Usually Airbyte will suggest to reset the connection to avoid issues.

Yes, that should be the case. <@U052BHR0NJY> do you expect your upstream source to change often? Usually we are working with pretty stable APIs for API sources and builder sources especially.

Is it something closer to airtable where its more of a db-via-api? Outside of the builder we tend to do this more dynamically

Hi <@U047ANT3J84>, yes, I am expecting my upstream source to change very often randomly, and we cannot do it manually everytime. Is there a way that Airbyte automatically gets the changes?
I expect these settings in the connection under the Replication Tab to do the work for me.
Detect and propagate schema changes : Propagate all changes
If not, then what do these settings mean.

<@U047ANT3J84> We do run into this as quite often as well with vertical-specific (nonprofit) CRMs and similar that often return things like custom fields at the top level of standard endpoints (similar to how Salesforce does).

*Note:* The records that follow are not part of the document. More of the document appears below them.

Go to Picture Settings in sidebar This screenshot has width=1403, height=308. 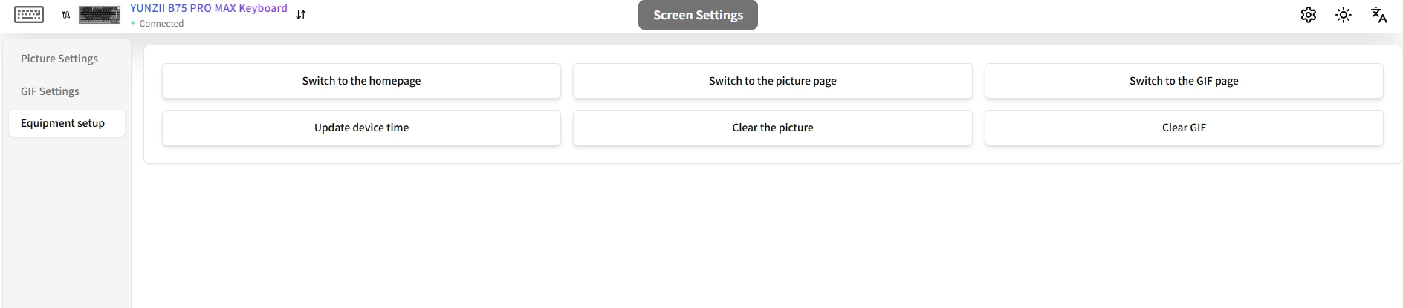click(x=59, y=59)
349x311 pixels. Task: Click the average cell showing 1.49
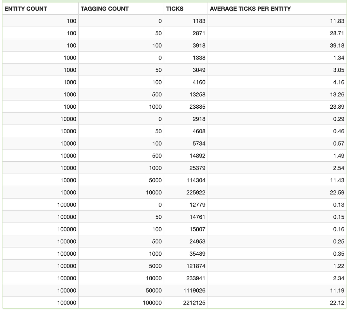[338, 156]
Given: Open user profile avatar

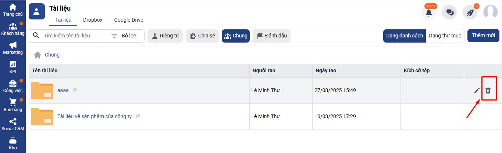Looking at the screenshot, I should (x=491, y=12).
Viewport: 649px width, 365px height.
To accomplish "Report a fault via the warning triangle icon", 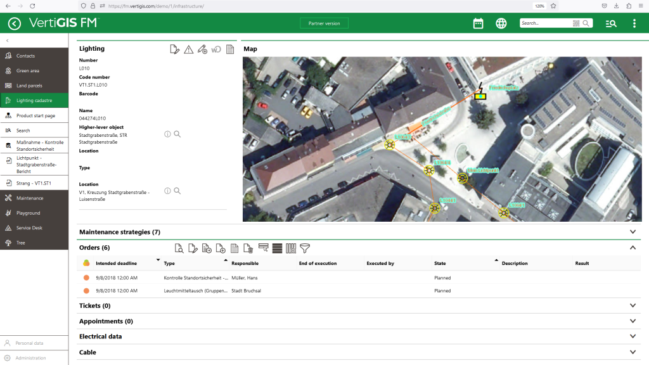I will click(188, 49).
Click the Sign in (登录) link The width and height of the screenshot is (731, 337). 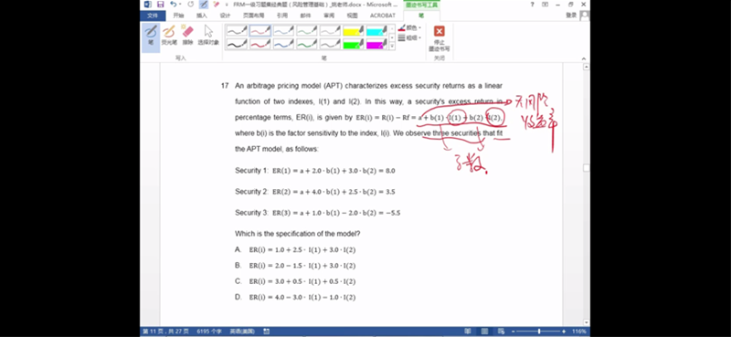point(572,16)
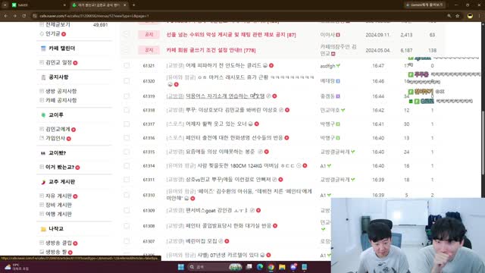
Task: Open a new browser tab
Action: click(x=133, y=5)
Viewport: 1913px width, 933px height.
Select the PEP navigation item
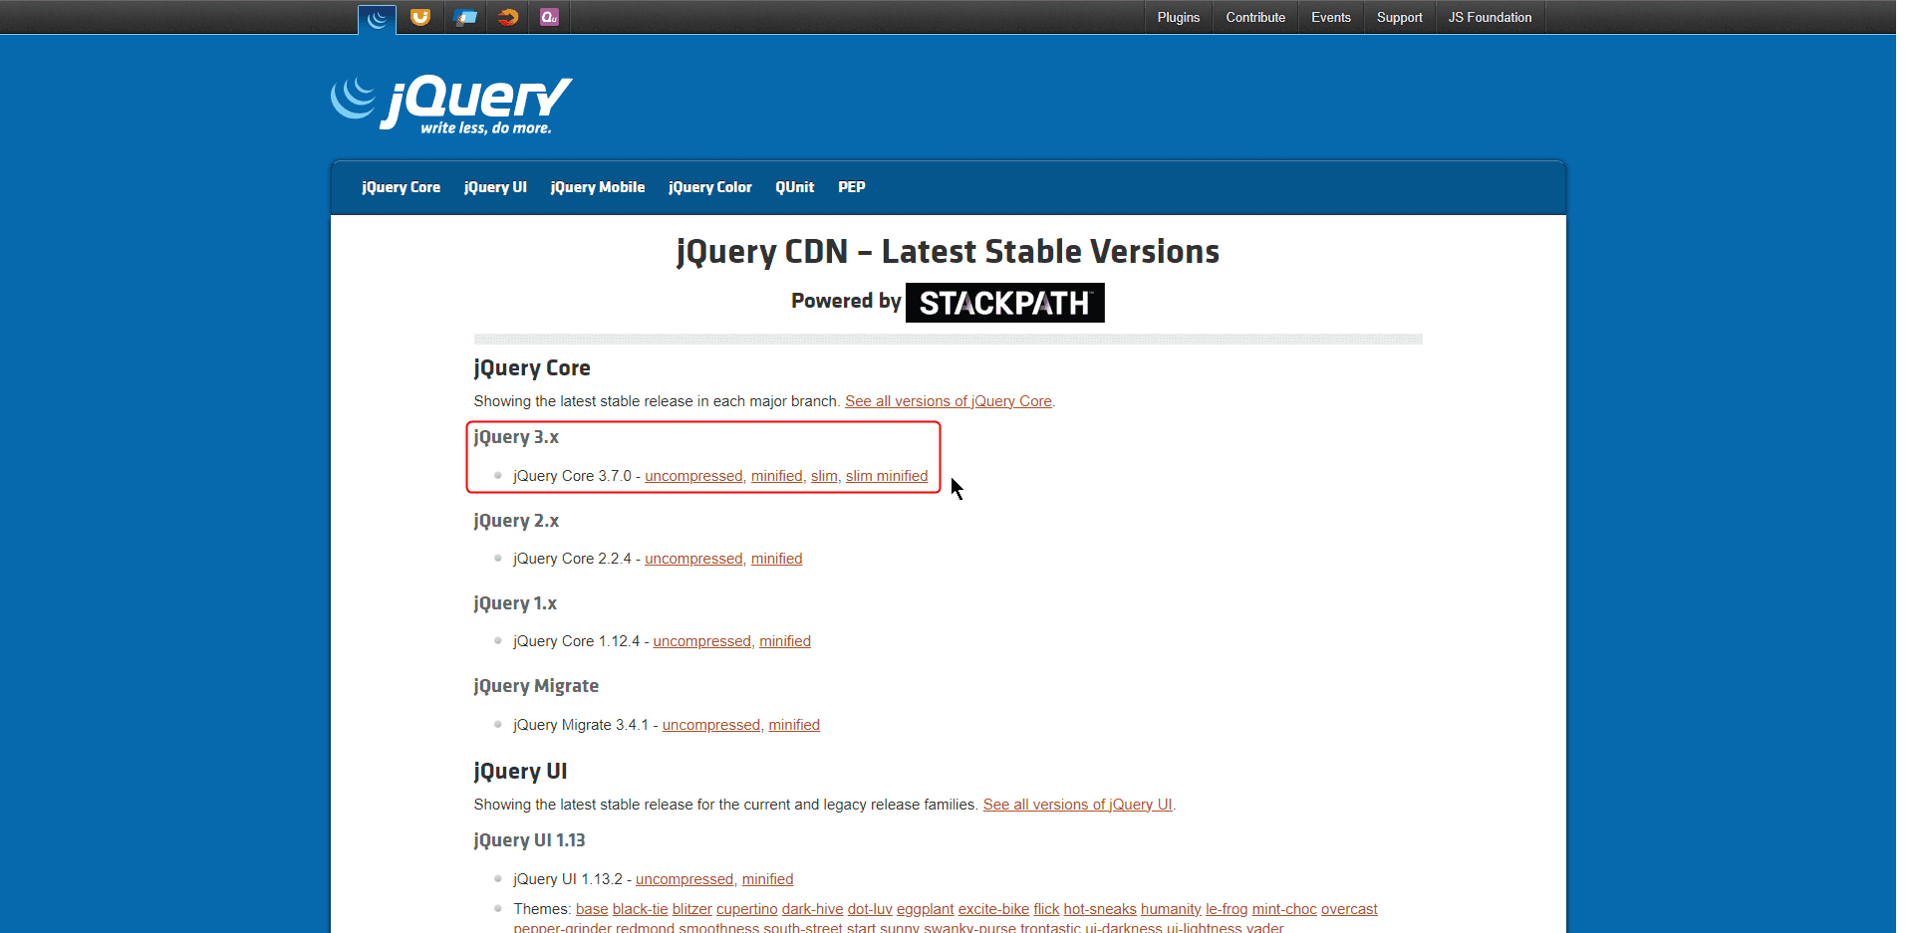pyautogui.click(x=851, y=187)
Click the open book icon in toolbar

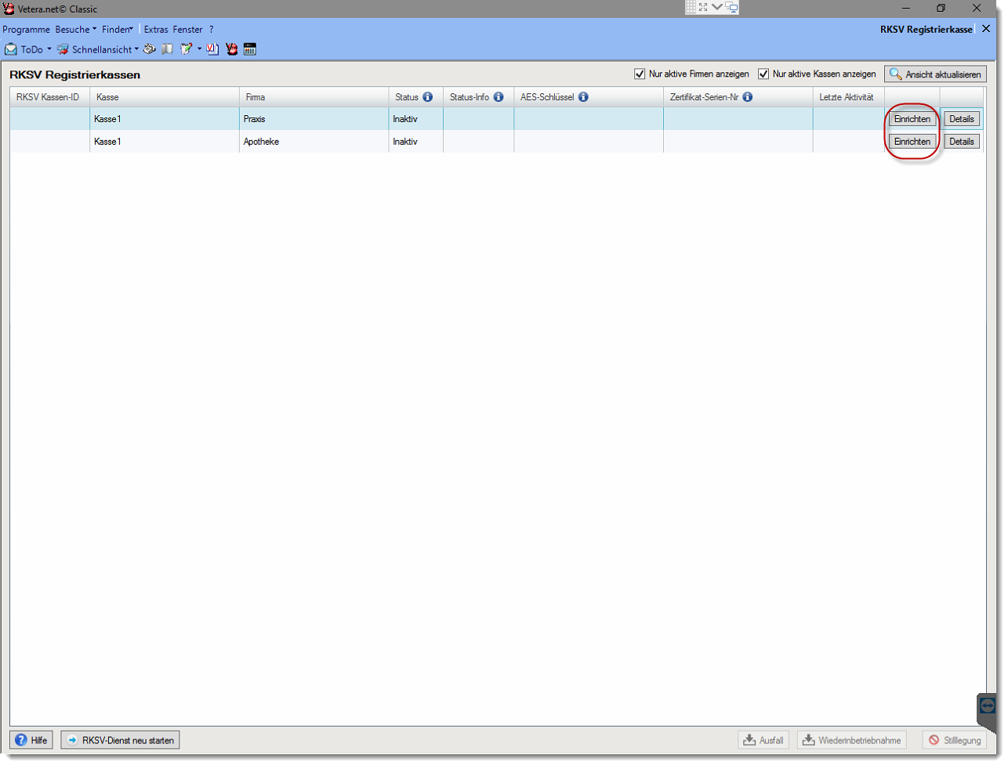[x=167, y=49]
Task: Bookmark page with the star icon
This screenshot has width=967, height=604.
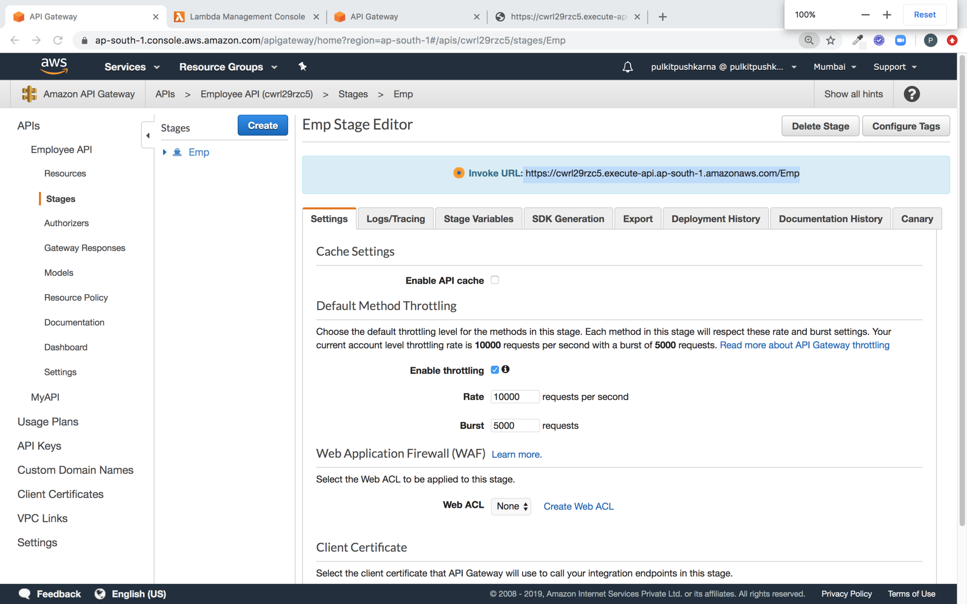Action: [x=831, y=40]
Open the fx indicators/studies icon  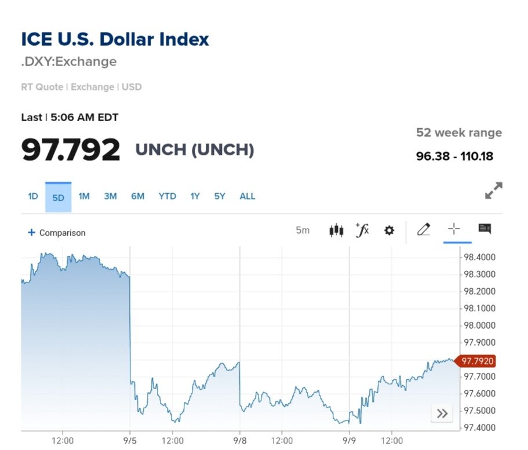pos(362,230)
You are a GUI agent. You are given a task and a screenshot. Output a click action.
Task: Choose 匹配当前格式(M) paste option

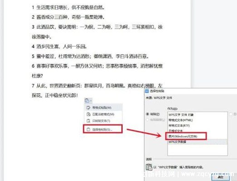(x=103, y=114)
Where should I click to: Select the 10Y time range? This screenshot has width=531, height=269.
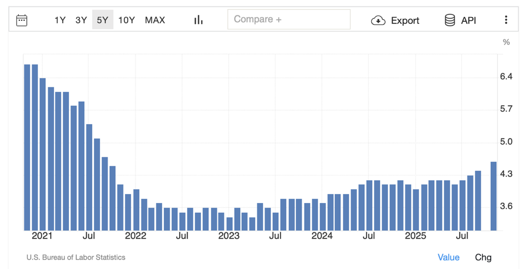coord(127,20)
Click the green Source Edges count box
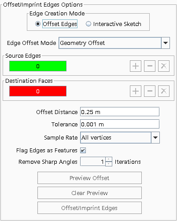 (38, 66)
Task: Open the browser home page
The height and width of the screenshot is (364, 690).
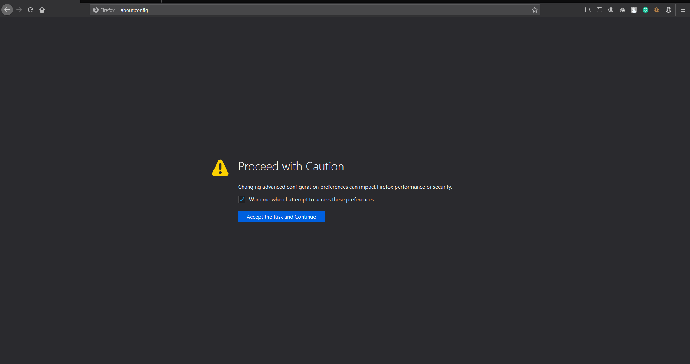Action: (x=42, y=10)
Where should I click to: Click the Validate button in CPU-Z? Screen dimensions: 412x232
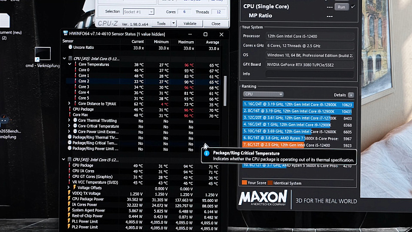click(190, 24)
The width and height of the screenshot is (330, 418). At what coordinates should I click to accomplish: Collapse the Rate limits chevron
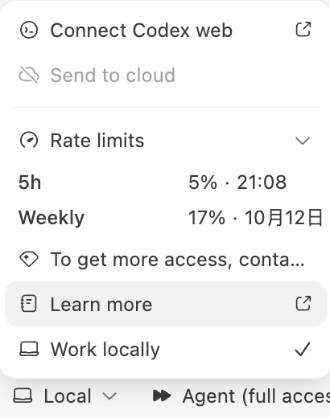(x=303, y=141)
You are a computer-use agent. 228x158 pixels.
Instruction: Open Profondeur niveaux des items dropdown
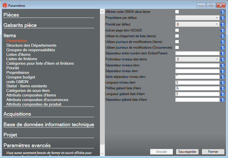click(197, 59)
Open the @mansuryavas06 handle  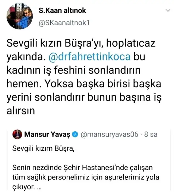coord(109,135)
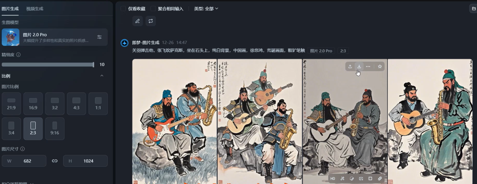Open the three-dots more options on image

tap(368, 66)
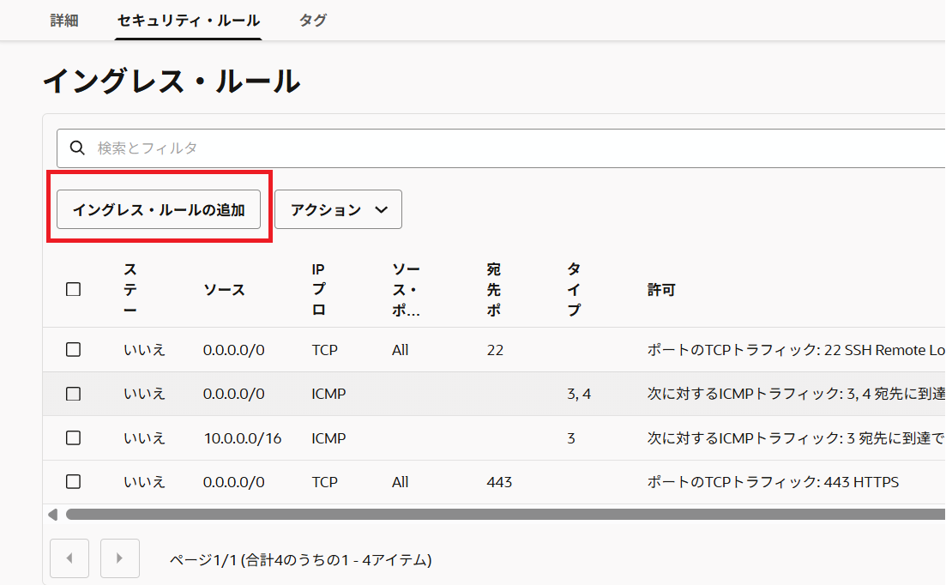The width and height of the screenshot is (946, 585).
Task: Click the 10.0.0.0/16 source cell
Action: click(x=242, y=438)
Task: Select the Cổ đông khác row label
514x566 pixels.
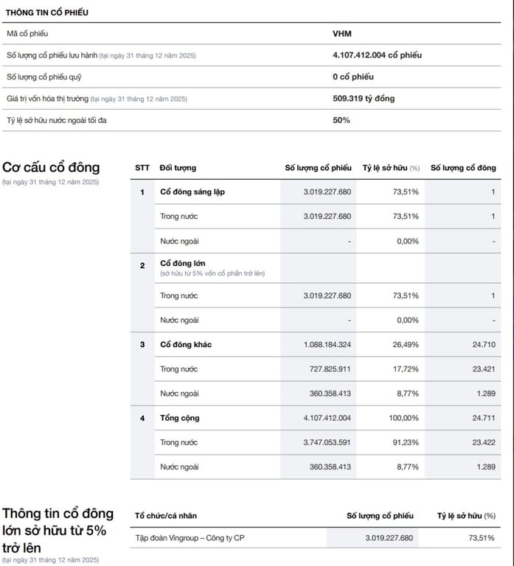Action: point(187,345)
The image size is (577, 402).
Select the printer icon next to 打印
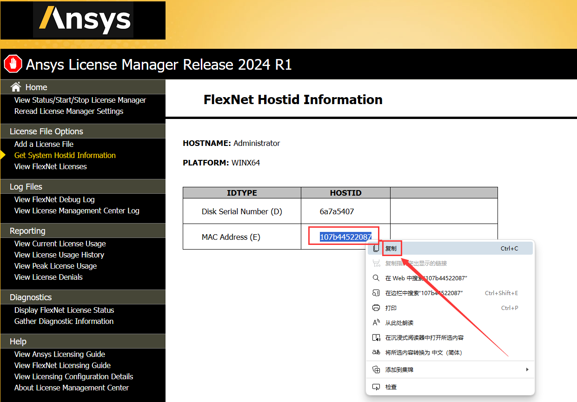click(x=377, y=308)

This means that different organizations using the same platform can return different schema results for the same API.

So I think there’s definitely a value in being able to configure in Builder whether each endpoint should allow for schema evolution of any time (potentially just bubbling those selections up to the Connection level, basically just letting the user indicate which schema options should be available).

In most cases these are all simple fields, and that could even be a limitation specified. But would help to avoid having to create multiple copies of a connector for different organizations returning different columns from the same endpoint.